WHAT IS NEEDED: Copy out exactly the lines beginning with the one that contains "Screen dimensions: 750x422" and ending at the last line of the listing, skipping any pictures.

=-=-=

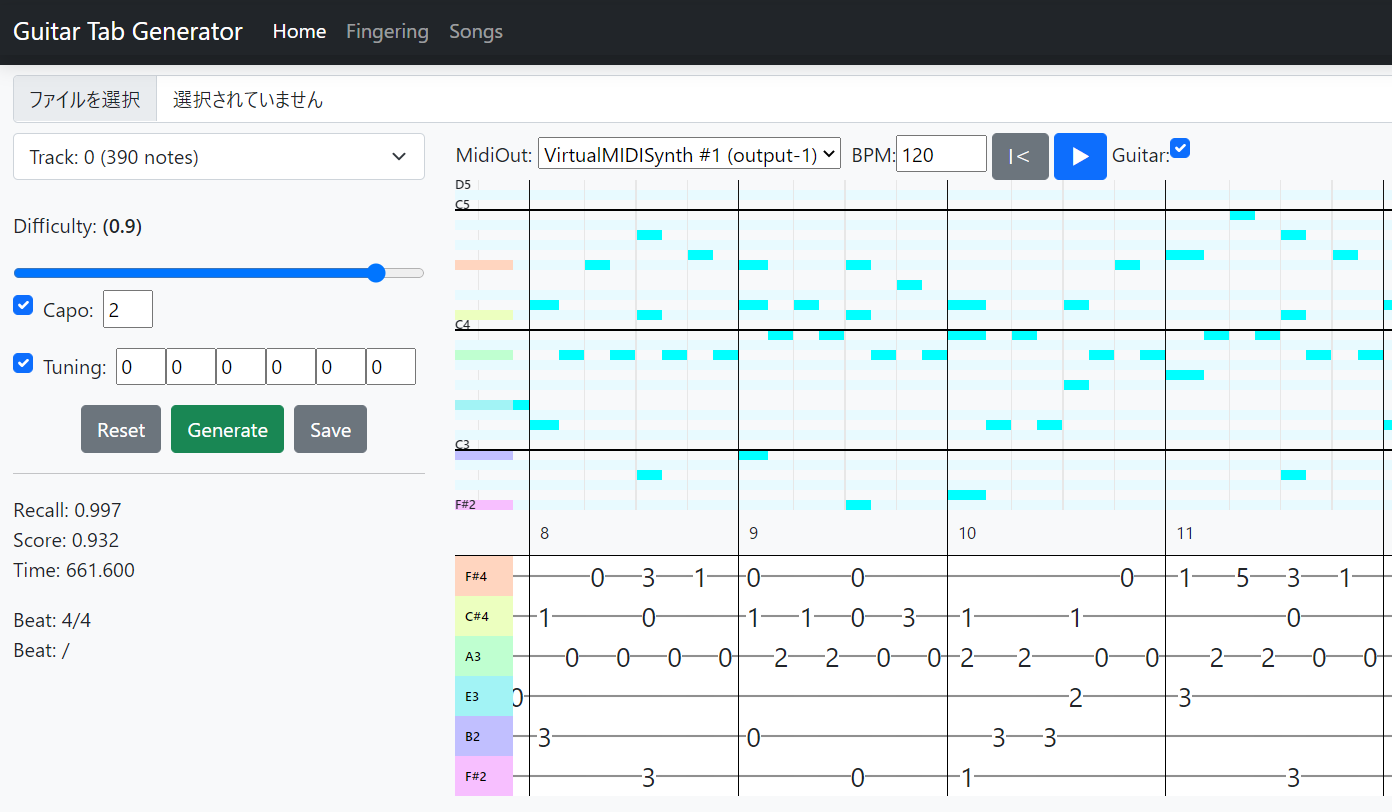Click the ファイルを選択 file picker button
This screenshot has height=812, width=1392.
pos(85,99)
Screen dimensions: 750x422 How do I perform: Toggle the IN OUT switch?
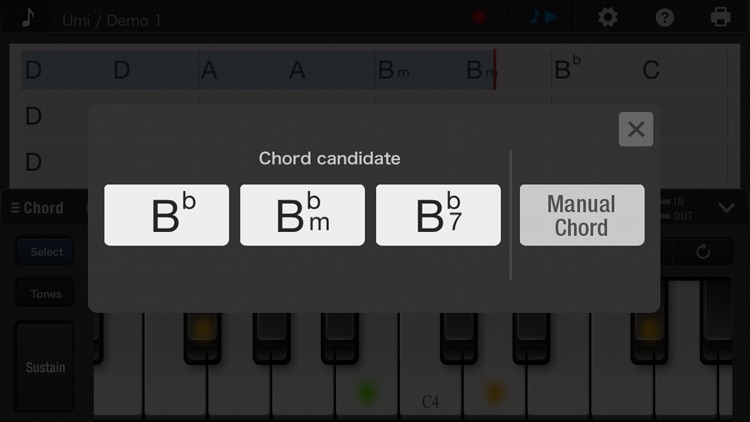(x=679, y=209)
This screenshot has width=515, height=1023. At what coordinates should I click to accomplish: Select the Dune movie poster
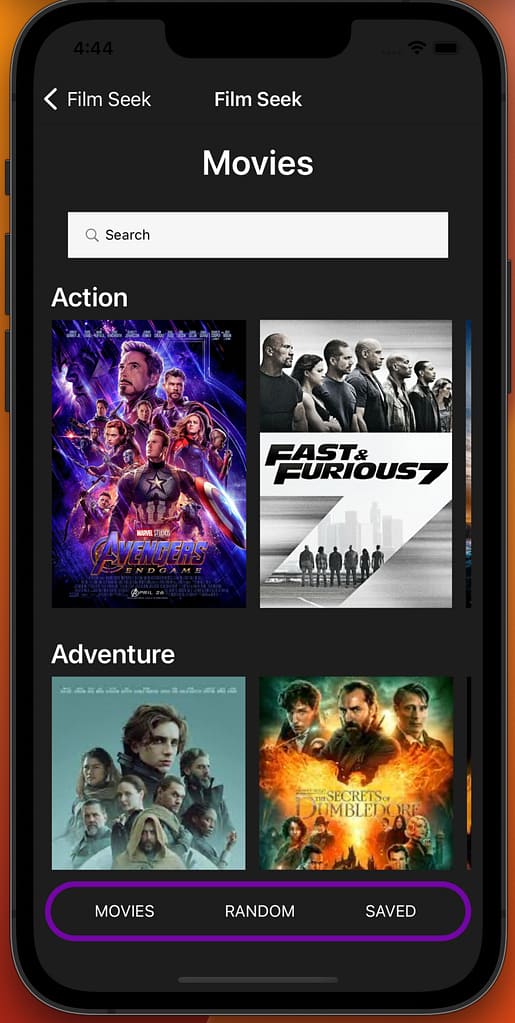click(149, 773)
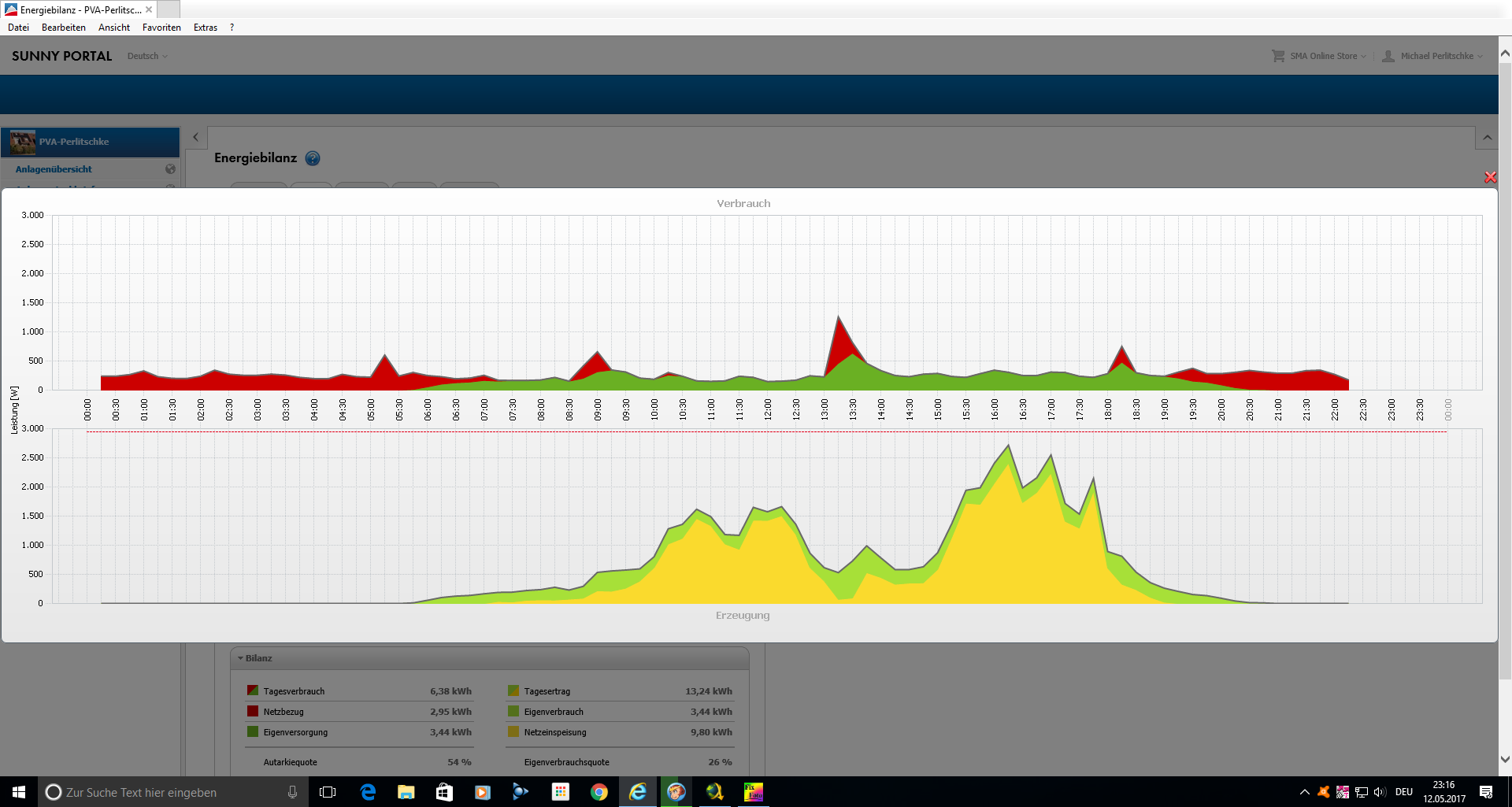Screen dimensions: 1512x807
Task: Open the Datei menu
Action: (x=18, y=28)
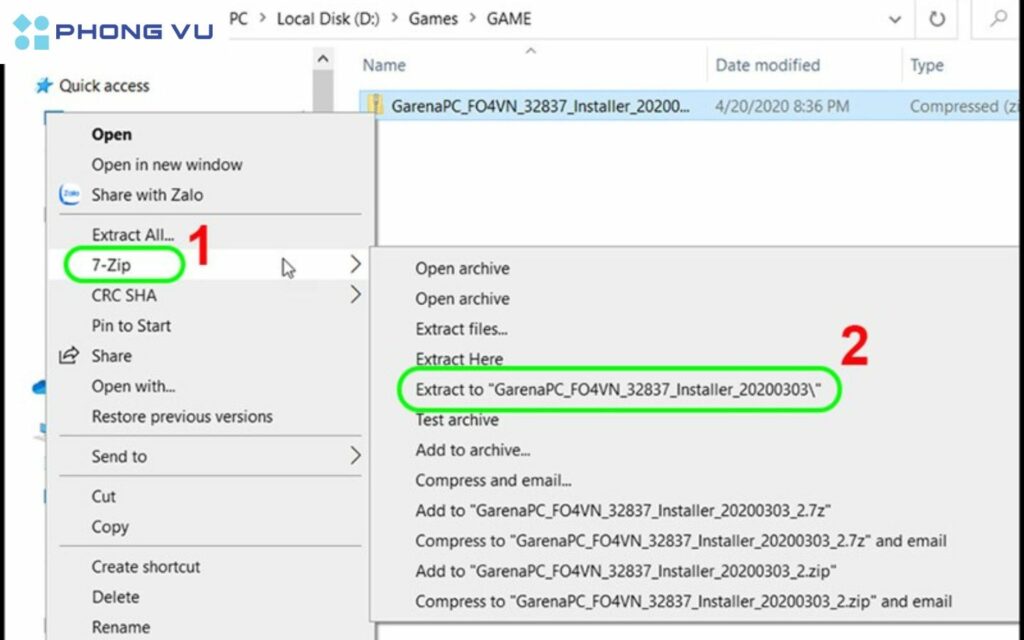Expand the 7-Zip submenu arrow
The width and height of the screenshot is (1024, 640).
(355, 265)
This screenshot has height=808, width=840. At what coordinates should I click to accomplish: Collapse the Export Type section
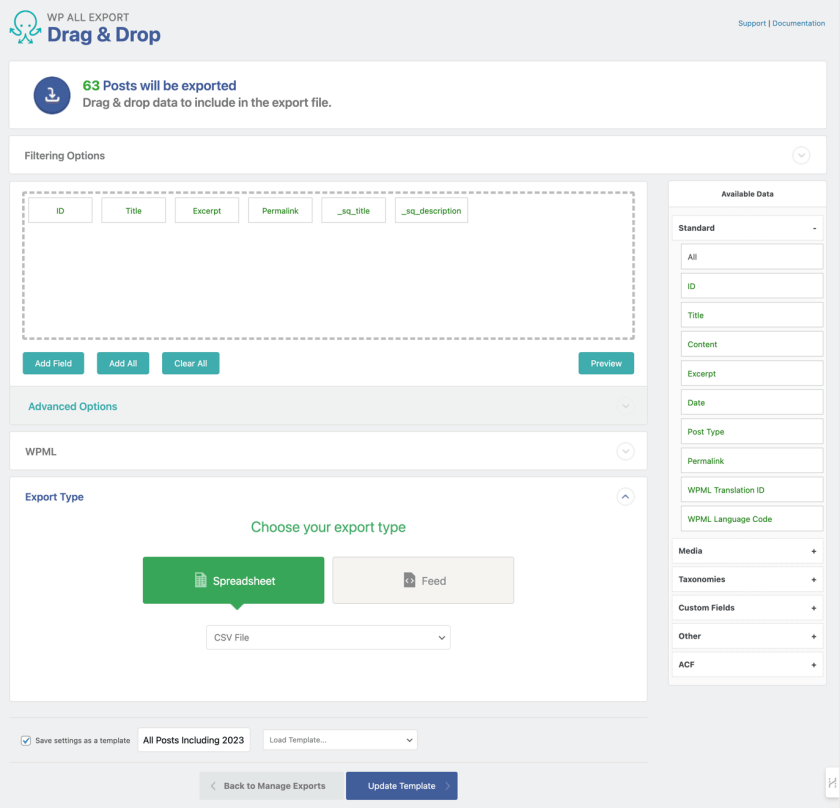(x=626, y=496)
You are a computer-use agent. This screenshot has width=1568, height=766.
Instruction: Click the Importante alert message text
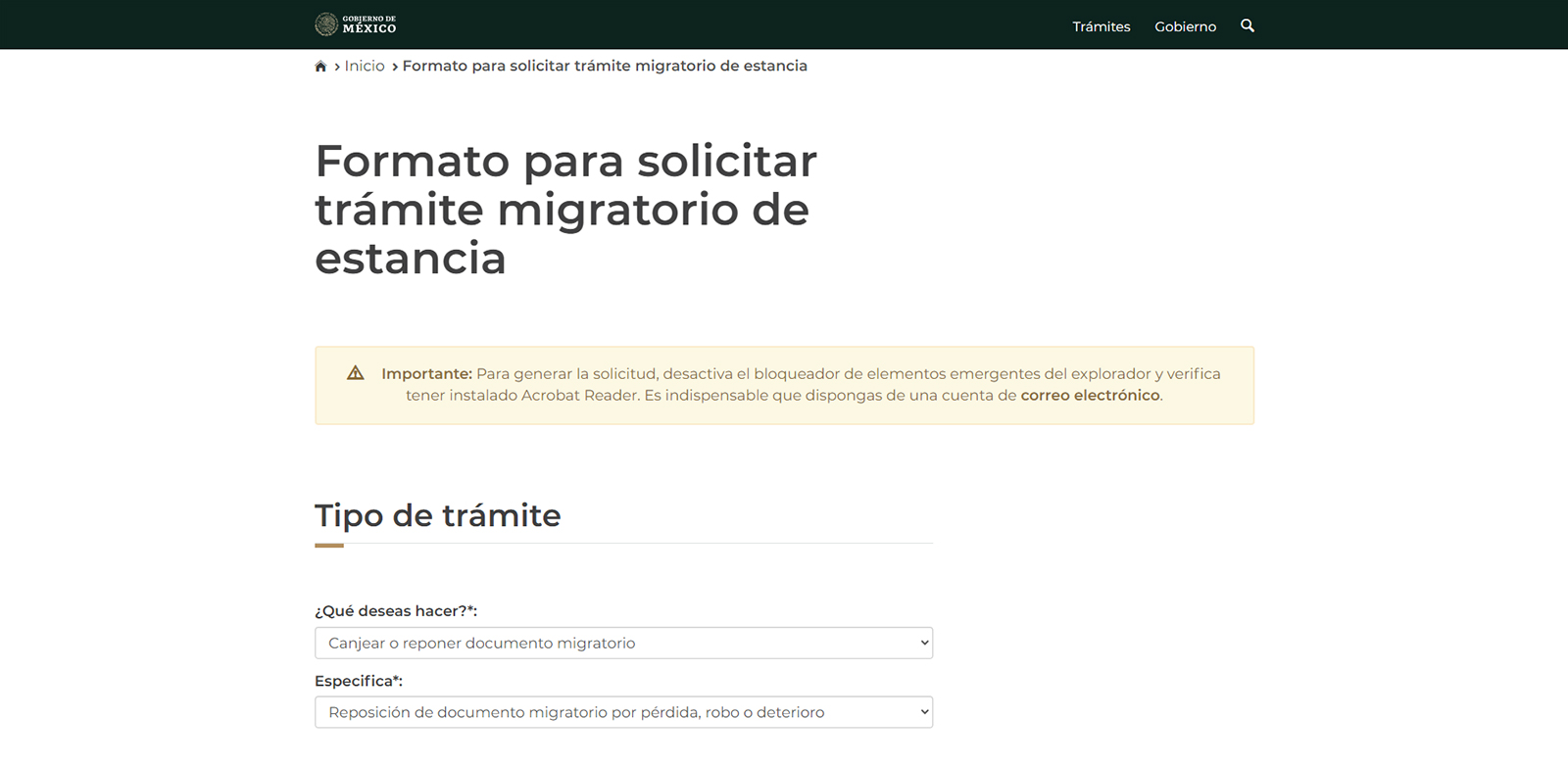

=-=-=

RESULT OF THE EXERCISE:
Screen dimensions: 750x422 How do I perform: Toggle the IN OUT switch?
(x=679, y=209)
This screenshot has width=515, height=1023. At what coordinates should I click to accomplish: Select the Dune movie poster
click(149, 773)
Screen dimensions: 1512x807
Task: Open the Datei menu
Action: (x=18, y=28)
Expand the 7-Zip submenu arrow
The width and height of the screenshot is (1024, 640).
(355, 265)
This screenshot has height=808, width=840. At what coordinates should I click to accomplish: Collapse the Export Type section
(x=626, y=496)
You are a computer-use agent. This screenshot has width=1568, height=766.
Instruction: Click the Importante alert message text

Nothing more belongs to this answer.